MINNEAPOLIS -- The Minnesota Vikings have seen for far too long, and know far too well, what it's like not to have a franchise quarterback. They've had a quarterback start all 16 games just three times in the past 10 seasons -- or as many times as they've used three starting quarterbacks in a season -- and they're looking at starting over once again after shuttling through two first-round picks (Daunte Culpepper and Christian Ponder), a second-round pick (Tarvaris Jackson) and an expensive free-agent acquisition (Brett Favre), among others, during that time.
But as the Vikings prepare for the possibility of looking for another franchise quarterback in the 2014 draft, they're undoubtedly aware of how expensive it can be to get caught in the middle with one who only looks the part some of the time.
The Chicago Bears proved that again on Thursday when they announced a seven-year, $126 million extension for Jay Cutler. According to ESPN NFL insider Adam Schefter, the deal has more than $50 million in guaranteed money. The total amount of the deal is interesting, though, because while the salary structure is obviously different, it's known as the Contract of Death in baseball.
Why? That deal has typically gone to players (Vernon Wells, Barry Zito, Jayson Werth) who are good, but not good enough to get the megadeals averaging more than $20 million a year. Those players have tended to fall short of expectations on their contracts, either through injuries or ineffectiveness, and though they're not getting absolutely top-shelf money, they're getting enough that they're expected to perform like franchise players, rather than just very good ones.

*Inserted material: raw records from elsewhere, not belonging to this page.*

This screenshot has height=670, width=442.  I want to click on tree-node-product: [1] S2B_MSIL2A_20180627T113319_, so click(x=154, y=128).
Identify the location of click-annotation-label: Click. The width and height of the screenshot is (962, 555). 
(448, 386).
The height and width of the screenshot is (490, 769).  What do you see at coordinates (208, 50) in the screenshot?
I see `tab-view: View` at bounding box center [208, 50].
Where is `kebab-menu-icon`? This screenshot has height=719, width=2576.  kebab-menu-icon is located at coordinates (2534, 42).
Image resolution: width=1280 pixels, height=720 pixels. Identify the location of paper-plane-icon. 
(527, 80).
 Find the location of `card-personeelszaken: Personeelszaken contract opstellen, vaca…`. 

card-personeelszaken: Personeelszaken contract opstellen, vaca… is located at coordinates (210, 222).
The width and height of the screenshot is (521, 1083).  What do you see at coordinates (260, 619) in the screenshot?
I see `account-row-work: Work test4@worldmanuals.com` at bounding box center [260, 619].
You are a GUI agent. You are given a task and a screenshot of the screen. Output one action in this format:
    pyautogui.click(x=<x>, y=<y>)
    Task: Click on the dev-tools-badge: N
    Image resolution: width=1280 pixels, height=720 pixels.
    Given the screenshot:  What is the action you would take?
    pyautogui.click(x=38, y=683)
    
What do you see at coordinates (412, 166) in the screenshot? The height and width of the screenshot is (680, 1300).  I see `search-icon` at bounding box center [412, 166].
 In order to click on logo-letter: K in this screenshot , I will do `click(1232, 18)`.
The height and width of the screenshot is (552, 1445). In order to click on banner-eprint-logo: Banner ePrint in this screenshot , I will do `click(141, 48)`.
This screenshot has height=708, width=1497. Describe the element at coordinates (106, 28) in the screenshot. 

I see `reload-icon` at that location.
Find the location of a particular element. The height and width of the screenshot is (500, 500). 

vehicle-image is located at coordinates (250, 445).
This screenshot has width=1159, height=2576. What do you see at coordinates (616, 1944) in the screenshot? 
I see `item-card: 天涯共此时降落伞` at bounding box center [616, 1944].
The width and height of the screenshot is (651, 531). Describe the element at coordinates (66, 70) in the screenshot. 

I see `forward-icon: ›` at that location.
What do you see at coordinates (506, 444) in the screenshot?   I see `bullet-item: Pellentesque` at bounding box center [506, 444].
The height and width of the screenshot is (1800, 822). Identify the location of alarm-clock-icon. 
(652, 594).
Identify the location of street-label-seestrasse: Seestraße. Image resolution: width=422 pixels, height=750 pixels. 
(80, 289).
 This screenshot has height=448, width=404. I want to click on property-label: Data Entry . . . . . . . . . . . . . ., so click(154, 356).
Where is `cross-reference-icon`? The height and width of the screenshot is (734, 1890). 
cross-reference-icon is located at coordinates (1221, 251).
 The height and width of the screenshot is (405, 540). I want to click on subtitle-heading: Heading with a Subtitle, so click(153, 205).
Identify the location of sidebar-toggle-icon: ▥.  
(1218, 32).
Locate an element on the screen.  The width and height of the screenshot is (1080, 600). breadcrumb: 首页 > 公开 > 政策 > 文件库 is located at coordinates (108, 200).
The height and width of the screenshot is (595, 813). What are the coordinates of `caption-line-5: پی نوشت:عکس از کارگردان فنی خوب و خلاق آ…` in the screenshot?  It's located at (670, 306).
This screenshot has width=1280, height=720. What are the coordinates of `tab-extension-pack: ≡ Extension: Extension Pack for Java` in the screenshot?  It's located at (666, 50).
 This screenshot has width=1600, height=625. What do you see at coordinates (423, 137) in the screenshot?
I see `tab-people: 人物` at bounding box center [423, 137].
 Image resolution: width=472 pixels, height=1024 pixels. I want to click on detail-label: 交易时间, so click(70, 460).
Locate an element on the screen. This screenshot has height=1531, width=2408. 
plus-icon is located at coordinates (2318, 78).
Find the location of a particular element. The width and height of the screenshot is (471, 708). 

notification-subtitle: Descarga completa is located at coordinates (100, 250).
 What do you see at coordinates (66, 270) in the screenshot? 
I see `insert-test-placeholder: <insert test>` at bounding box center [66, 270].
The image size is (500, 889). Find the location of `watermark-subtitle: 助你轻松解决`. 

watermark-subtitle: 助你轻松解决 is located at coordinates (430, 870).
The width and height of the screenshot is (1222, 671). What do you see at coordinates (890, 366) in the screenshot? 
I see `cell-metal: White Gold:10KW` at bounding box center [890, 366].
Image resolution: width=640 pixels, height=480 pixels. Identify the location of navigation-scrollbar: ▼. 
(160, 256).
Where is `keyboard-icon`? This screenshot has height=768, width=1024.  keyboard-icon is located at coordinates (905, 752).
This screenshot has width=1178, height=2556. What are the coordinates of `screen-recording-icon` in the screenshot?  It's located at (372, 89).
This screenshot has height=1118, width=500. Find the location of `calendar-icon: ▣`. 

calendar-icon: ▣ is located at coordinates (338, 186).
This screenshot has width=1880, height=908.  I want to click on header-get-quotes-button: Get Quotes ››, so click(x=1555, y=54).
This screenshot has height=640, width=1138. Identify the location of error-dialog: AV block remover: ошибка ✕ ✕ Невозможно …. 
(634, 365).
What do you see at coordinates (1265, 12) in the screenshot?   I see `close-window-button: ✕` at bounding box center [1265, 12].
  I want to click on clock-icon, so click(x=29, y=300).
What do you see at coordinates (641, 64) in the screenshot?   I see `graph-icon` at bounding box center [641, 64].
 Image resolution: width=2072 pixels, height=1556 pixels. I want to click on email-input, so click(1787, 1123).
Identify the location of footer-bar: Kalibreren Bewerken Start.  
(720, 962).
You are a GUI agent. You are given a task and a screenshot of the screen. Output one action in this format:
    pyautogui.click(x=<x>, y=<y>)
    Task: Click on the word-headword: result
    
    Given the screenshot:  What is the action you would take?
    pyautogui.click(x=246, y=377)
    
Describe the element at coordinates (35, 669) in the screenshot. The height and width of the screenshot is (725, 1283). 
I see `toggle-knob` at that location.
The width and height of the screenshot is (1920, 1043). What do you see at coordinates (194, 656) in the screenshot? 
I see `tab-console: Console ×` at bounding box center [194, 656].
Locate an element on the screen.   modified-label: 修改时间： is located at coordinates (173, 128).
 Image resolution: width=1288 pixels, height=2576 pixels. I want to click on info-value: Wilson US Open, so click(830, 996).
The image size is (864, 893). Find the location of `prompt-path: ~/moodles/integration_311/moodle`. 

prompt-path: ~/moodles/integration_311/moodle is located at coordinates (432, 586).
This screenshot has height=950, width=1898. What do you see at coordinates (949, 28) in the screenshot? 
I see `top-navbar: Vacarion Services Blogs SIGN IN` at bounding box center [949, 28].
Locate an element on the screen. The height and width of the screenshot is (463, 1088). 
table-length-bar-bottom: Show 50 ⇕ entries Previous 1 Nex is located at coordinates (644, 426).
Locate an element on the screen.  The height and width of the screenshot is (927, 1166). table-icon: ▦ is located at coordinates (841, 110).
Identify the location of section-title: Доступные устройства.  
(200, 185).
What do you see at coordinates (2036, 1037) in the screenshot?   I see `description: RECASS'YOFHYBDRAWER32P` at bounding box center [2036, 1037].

Baseball, of course, guarantees every dollar, but as the average annual value of NFL contracts continues to climb, the deals are starting to look more like baseball contracts, and Cutler's AAV of $18 million matches what the Dallas Cowboys gave Tony Romo. His guaranteed money puts him in an elite group, as well -- only seven quarterbacks are currently playing on deals that include at least $50 million in guarantees. Four of those (Aaron Rodgers, Tom Brady, Drew Brees and Joe Flacco) have Super Bowl rings, while two of the other three (Matt Ryan and Sam Bradford) were top draft picks before the NFL curtailed rookie spending.
Cutler, like Romo, has a history of wilting in big games, but his regular-season numbers have been even less impressive. He's only thrown for 4,000 yards once, has thrown at least 14 interceptions in a season five times and has never thrown more than 27 touchdown passes in a season. Flacco's put up plenty of pedestrian numbers, too, but he earned his deal after leading the Ravens to a championship last year. Cutler has only quarterbacked two postseason games, and before he got hurt in the 2011 NFC Championship Game at home against Green Bay, he had hit just 6 of 14 passes for 80 yards and an interception.
The deal the Bears gave him is an awful lot of money for a quarterback who remains an enigma at age 30, but after all the Bears gave up to get him, and all the time they'd invested in developing him, they might not have been able to risk starting over at the position. They're now essentially committed to Cutler for the rest of his prime, even if he has yet to reach an elite level, and he'll eat up a large chunk of their cap space during the deal. He'll have plenty of work to do to prove he's worth it.
On some level, the Vikings saw with Ponder what it's like to commit to a quarterback that's not providing commensurate returns, but their commitment to Ponder was a pittance compared to what the Bears have invested, and will continue to invest, in Cutler. They're spending premium dollars for a player who's yet to provide premium production, and they'll have spent a dozen years with Cutler by the time the deal runs out. If he only remains a quarterback who's just above average, the Bears will have wasted plenty of time.
The Cutler deal is an example of how high the stakes are at the quarterback position. The Vikings might not find a great QB in their next attempt, but if they make a Ponder-like mistake, their commitment is at least relatively short. It would be far worse for them to be where the Bears could find themselves at the end of Cutler's deal: having spent an astronomical amount of time and resources on a quarterback who never got past pretty good.